The powerful Ferraris dominated, with Phil Hill sharing the front row with fellow American Ritchie Ginther and Willy Mairesse with a couple of Coopers on the second row. In the race, Ginther and Hill led while Mairesse was slowed by team orders to help tow a fourth Ferrari – an F2 car driven by Wolfgang Von Trips – away from the two Porsches. This allowed Giulio Cabianca to run third in his Castellotti Cooper. Mairesse eventually returned to third place while Hill passed early leader Ginther to win the race. Ferrari finished 1–2–3, but it was an irrelevant result given the competition.

Race 10: USA 
The final World Championship event of the year took place in the United States 10 weeks after the penultimate event.

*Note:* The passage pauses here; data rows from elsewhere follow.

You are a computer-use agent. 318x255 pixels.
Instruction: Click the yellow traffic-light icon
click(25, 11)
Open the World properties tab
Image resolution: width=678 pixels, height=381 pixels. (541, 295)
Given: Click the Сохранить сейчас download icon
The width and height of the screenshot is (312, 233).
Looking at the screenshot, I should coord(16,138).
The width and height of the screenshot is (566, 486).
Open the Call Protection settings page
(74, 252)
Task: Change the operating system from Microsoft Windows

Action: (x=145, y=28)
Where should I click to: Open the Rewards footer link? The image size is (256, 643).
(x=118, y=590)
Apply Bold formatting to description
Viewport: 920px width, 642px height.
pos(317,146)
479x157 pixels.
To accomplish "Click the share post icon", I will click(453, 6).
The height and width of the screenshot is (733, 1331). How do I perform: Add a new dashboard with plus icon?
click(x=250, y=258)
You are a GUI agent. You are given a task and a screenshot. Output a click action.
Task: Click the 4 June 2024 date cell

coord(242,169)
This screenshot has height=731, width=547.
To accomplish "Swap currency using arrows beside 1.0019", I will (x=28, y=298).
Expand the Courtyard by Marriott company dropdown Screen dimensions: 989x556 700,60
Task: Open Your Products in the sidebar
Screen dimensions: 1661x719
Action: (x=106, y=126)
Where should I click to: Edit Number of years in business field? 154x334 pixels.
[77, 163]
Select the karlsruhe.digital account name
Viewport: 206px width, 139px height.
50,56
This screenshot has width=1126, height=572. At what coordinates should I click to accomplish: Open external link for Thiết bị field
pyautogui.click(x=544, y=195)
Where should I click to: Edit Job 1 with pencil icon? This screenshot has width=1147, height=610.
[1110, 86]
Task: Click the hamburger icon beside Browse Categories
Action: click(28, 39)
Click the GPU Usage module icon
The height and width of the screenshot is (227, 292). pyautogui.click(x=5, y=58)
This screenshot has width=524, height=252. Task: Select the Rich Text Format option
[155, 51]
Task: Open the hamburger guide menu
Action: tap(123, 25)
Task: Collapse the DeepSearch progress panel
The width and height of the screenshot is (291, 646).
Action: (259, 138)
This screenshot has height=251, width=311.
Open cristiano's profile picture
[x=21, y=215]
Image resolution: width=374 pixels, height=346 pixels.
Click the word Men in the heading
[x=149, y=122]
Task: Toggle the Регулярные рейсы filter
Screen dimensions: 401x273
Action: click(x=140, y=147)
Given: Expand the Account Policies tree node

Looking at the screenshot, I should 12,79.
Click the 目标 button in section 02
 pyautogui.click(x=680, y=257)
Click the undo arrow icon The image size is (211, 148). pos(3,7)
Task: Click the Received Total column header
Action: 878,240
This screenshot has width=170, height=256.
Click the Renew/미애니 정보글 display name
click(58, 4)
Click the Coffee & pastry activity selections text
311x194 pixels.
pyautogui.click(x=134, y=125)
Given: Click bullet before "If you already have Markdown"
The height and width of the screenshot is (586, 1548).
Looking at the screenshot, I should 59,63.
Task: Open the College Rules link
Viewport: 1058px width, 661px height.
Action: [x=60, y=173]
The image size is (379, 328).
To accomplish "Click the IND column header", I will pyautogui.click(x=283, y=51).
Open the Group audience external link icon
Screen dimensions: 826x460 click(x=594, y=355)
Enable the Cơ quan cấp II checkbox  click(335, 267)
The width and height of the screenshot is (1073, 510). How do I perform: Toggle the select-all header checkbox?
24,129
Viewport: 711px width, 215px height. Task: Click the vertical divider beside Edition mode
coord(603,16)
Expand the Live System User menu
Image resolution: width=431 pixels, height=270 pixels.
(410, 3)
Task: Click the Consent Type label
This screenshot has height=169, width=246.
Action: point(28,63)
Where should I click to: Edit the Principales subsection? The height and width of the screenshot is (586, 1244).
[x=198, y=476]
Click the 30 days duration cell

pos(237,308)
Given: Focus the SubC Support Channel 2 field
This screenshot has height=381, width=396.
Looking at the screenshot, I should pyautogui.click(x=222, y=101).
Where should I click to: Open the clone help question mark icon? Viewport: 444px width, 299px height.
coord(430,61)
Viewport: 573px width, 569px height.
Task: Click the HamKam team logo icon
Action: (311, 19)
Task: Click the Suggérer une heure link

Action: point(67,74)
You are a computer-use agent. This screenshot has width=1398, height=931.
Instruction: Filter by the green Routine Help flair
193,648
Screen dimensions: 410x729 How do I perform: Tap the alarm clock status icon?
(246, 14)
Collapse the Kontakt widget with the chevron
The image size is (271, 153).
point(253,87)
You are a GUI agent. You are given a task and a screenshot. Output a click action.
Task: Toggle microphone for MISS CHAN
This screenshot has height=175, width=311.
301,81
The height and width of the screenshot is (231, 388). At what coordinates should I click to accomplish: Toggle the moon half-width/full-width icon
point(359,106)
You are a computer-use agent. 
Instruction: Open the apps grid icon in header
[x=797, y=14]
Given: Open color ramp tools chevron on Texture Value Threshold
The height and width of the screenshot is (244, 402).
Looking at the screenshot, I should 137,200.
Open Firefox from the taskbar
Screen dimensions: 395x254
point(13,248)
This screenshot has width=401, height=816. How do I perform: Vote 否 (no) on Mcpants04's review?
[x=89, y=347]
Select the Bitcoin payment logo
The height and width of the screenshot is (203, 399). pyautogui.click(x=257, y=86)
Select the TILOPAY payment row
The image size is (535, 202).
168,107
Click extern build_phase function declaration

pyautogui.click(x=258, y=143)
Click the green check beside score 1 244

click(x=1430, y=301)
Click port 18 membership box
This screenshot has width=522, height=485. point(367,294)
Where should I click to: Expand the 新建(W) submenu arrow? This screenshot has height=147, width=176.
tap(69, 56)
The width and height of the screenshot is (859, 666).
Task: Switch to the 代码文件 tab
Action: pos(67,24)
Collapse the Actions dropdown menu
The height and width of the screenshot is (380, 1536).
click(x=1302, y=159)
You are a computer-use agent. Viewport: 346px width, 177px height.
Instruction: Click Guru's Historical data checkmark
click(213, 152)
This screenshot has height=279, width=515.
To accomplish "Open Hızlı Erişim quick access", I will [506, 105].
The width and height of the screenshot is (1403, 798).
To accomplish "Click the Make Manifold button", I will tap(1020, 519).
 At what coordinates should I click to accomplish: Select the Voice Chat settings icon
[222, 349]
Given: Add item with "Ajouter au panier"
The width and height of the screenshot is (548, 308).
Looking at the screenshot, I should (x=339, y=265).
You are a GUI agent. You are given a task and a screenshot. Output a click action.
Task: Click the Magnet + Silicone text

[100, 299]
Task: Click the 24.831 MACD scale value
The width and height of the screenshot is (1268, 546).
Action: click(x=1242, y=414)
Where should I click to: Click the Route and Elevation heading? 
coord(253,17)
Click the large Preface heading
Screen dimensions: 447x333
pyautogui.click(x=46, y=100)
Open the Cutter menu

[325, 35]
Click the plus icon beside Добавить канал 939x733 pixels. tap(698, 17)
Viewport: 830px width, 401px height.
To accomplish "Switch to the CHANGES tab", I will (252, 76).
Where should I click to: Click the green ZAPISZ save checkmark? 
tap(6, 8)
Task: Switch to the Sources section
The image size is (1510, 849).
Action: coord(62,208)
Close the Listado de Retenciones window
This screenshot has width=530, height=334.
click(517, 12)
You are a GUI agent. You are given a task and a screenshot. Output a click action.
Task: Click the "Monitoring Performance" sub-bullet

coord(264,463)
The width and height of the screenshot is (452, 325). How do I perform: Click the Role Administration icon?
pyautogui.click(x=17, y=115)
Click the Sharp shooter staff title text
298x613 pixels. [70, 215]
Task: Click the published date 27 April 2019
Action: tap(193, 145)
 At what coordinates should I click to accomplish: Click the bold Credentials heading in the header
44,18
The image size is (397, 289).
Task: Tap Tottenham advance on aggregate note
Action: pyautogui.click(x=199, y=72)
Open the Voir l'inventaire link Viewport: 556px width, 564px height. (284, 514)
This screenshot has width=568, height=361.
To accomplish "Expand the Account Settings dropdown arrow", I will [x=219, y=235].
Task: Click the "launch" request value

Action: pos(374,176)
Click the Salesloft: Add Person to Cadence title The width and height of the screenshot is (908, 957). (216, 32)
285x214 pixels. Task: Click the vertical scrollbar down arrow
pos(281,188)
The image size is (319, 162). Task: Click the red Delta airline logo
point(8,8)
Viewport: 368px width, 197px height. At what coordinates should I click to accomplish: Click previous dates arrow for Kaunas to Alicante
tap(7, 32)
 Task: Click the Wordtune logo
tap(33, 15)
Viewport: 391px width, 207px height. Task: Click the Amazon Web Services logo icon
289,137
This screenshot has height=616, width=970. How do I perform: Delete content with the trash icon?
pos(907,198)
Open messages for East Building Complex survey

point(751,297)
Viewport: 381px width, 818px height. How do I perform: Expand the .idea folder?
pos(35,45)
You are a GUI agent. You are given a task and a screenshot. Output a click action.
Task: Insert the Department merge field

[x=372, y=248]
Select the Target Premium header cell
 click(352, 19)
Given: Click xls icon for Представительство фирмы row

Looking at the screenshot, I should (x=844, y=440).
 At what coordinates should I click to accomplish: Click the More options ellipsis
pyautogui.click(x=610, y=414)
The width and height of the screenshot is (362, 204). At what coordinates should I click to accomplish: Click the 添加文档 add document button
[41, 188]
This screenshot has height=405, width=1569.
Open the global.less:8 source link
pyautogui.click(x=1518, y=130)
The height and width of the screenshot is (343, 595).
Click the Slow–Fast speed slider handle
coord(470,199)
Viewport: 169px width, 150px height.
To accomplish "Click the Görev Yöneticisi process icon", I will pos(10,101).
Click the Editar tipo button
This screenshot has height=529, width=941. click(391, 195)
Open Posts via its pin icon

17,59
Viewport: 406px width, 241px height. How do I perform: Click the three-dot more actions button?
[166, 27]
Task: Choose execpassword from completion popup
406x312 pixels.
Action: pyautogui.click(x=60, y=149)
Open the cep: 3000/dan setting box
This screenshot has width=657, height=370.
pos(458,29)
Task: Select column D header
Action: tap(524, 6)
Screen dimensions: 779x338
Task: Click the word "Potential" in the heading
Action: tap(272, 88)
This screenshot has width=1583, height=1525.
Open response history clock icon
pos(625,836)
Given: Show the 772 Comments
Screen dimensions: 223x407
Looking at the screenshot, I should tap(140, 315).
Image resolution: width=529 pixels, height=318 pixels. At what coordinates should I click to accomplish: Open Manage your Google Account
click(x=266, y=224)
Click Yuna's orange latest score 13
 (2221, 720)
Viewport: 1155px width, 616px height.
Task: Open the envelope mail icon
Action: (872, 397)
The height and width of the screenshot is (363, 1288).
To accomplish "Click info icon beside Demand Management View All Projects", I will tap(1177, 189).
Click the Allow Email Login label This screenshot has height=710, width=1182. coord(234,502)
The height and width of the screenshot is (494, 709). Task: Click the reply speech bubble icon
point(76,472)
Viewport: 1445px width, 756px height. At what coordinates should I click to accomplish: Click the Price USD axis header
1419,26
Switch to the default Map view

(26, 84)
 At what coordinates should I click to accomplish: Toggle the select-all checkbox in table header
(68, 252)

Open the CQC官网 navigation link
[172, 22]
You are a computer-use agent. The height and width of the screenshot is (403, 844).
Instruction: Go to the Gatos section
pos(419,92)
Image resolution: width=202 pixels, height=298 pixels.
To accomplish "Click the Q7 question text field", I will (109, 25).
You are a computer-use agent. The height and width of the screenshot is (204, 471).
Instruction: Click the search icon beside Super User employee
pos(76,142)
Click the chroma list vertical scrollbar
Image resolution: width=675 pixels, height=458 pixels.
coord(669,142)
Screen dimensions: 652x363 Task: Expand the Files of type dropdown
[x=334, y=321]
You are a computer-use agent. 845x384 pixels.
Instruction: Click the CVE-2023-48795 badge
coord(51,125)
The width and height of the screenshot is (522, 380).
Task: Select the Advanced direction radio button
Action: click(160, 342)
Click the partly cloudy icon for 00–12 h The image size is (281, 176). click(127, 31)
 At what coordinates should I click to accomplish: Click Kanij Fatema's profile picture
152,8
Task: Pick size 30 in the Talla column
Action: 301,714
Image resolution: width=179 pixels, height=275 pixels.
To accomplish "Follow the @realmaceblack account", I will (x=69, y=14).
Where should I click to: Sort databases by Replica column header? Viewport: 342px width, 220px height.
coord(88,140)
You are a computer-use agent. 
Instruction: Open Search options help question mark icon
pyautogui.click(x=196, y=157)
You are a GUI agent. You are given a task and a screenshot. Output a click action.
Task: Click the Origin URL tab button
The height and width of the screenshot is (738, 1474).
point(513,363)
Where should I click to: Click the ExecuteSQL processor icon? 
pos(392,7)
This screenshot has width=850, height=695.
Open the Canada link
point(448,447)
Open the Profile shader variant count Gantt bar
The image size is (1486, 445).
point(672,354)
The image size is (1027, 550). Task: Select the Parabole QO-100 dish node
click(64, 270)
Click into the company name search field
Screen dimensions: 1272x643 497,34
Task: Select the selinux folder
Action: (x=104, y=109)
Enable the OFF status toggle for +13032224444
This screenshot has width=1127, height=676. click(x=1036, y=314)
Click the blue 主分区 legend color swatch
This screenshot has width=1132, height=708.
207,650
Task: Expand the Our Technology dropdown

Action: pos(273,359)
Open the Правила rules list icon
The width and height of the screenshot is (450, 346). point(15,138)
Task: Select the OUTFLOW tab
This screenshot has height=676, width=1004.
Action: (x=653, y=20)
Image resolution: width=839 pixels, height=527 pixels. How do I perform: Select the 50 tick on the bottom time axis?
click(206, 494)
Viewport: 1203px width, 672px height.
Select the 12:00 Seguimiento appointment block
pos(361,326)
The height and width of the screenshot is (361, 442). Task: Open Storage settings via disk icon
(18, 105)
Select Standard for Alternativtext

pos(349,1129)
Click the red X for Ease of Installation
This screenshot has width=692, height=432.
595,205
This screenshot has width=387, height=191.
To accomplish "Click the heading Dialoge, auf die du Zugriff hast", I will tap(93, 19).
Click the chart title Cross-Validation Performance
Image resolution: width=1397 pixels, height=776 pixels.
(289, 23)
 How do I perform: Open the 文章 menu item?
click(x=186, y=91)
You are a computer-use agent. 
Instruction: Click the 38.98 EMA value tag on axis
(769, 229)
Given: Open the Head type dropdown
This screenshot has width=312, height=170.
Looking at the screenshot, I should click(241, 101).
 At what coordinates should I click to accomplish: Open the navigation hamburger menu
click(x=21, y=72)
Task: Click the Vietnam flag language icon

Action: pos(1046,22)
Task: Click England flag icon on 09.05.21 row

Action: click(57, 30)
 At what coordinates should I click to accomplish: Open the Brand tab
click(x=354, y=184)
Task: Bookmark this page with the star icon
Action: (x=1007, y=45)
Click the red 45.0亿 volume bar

Ferrari did not travel to the Riverside circuit just east of Los Angeles, California, but Phil Hill found a ride in a fourth BRP Cooper at his home circuit, and Wolfgang Von Trips found a ride in a Cooper-Maserati run by Scuderia Centro Sud. In the sunny and pleasant southern California weather, Ron Flockhart turned up in the third factory Cooper and Jim Hall made his F1 debut in a private Lotus 18 and Chuck Daigh re-appeared in one of Lance Reventlow's Scarabs. Moss, by then recovered from his early season injuries, took pole by 0.6 seconds from World Champion Jack Brabham and Dan Gurney in his BRM. Jo Bonnier's BRM shared the second row with Jim Clark's Lotus. Brabham made the best start and led Moss for the first four laps, but then he heard an explosion at the car's back end and pitted. He made two stops to try to solve the problem, which was traced to overflow petrol hitting the hot exhausts of the Climax engine. Moss moved into the lead when Brabham pitted, and he stayed ahead all the way to the chequered flag. Early on, he was chased by Gurney, but he went out with plug problems, and Bonnier followed, retiring from second with engine trouble. This left Innes Ireland to finish second for Team Lotus, with the second factory Cooper of Bruce McLaren third. Brabham finished fourth, a lap behind at the finish. Jim Hall drove an excellent race to run fourth, but he dropped to seventh at the end when his transmission failed, and he had to push the car to the finish line. This was the only Grand Prix ever held at the Riverside circuit; 12 Hours of Sebring promoter Alec Ulmann had again broken even on this event, just as he had at the previous year's American Grand Prix at Sebring. The US Grand Prix was moved to the Watkins Glen circuit in upstate New York on the other side of the country.

Results and standings

Grands Prix

World Drivers' Championship standings

Points were awarded on an 8–6–4–3–2–1 basis at each round, with only the best six-round results retained.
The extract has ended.